Albrecht, J. - Presenter, Bristol-Myers Squibb


The use of kinetic models to predict reaction performance is becoming an integral element of pharmaceutical process development.  These models, built on fundamental mechanistic understanding and laboratory data, must be characterized by how well they can describe experimental observations.  This task of quantifying uncertainty for reaction models is complicated by model non-linearity and experimental error.  Because experimental error may not follow a conventional distribution, the validity of common statistical assumptions behind least-squares regression and normal error distributions should be reexamined when fitting models to data.

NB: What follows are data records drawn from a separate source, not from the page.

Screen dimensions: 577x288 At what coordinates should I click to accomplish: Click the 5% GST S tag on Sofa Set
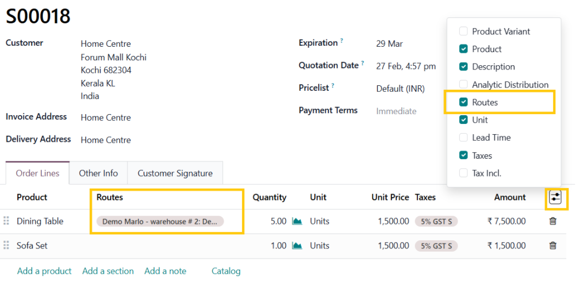click(436, 246)
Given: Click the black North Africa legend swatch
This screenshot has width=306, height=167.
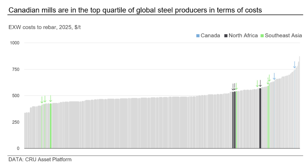Looking at the screenshot, I should 226,36.
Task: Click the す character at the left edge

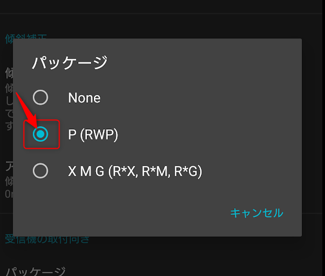Action: (9, 126)
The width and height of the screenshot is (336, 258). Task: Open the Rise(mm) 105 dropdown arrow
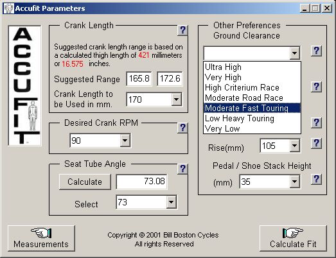[x=295, y=146]
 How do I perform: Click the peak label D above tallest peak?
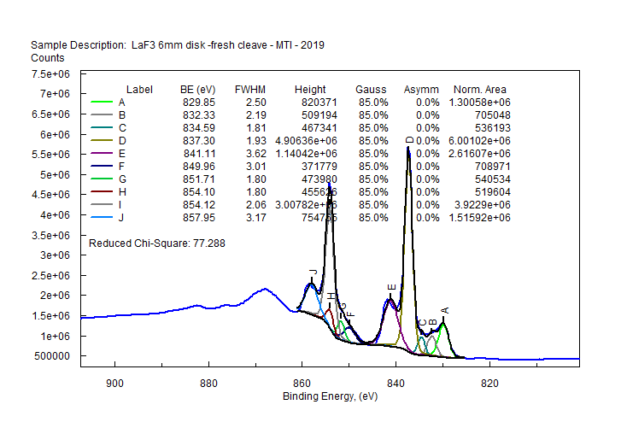tap(409, 140)
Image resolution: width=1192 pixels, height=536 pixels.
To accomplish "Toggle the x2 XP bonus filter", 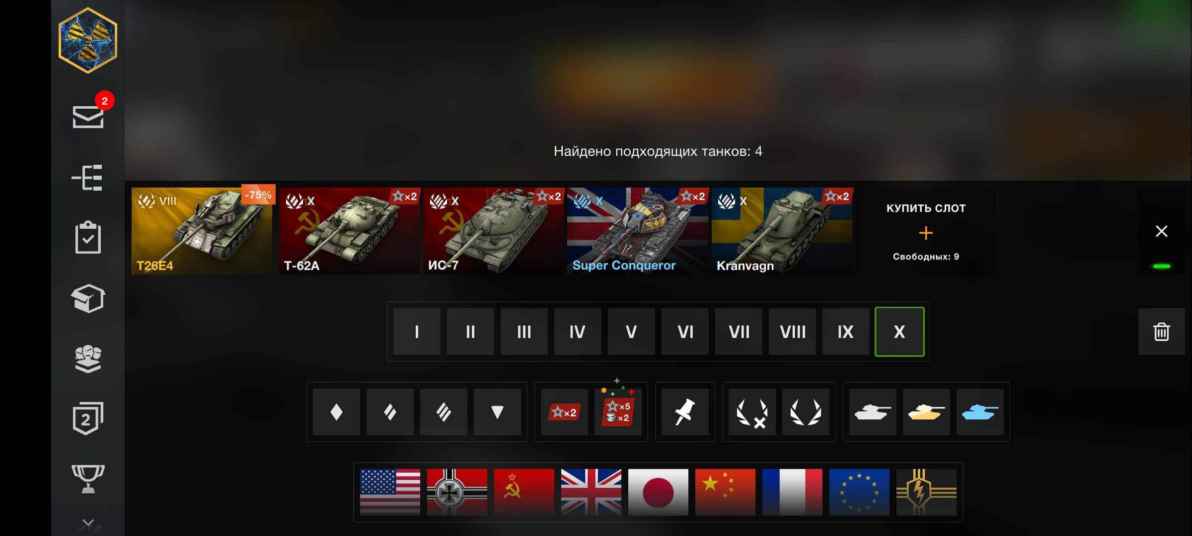I will tap(564, 412).
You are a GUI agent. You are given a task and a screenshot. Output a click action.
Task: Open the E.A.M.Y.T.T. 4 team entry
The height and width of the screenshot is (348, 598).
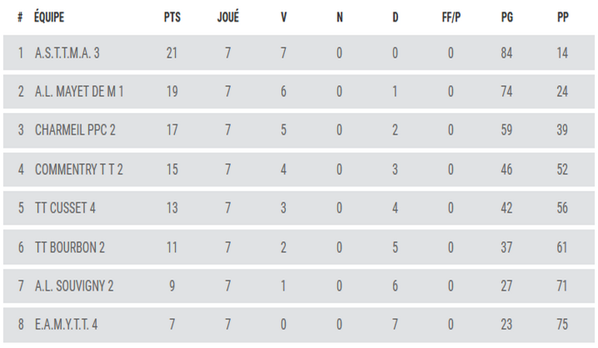click(67, 325)
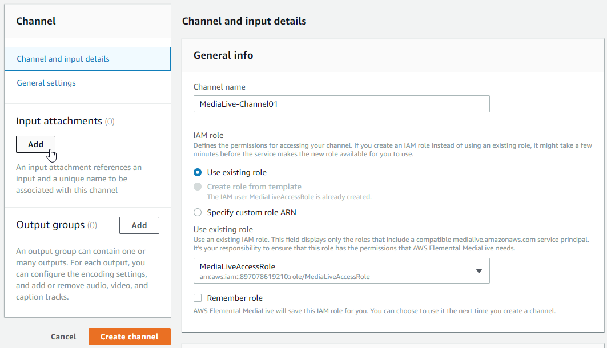Click the Output groups heading
Screen dimensions: 607x348
click(x=50, y=225)
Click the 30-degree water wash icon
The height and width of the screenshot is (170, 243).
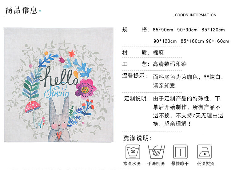(x=133, y=152)
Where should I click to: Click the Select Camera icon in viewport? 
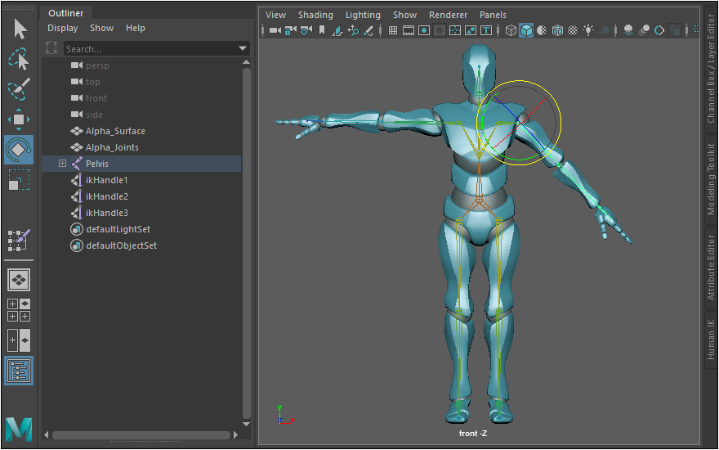click(x=275, y=30)
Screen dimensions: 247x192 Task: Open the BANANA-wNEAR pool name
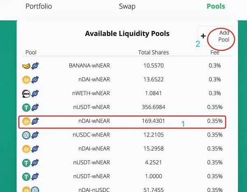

This paper reports a comparison of different techniques to compare parameter regression and confidence intervals for pharmaceutically relevant chemical reaction models.  Simulated experiments were created by adding two types of noise (normally distributed and experimentally measured) collected using two analytical techniques (HPLC versus inline FTIR) to four types of kinetic models (linearized, exponential, coupled ODE and DAE).  The best fit parameter values and confidence intervals were then calculated according to a multivariate t-distribution or two different Bayesian Markov-Chain Monte Carlo algorithms: one estimating error assuming a normal error distribution and a new, more adaptable non-parametric likelihood function.  The uncertainty estimates were evaluated based on their ability to correctly regress the model parameter’s probability distribution in scenarios common to pharmaceutical reaction engineering.  The findings indicate that while multivariate t-distributions are sufficient for simpler non-linear models with normal error distributions, only BMCMC accurately estimates parameter ranges when errors are non-normal or when the model system is complex.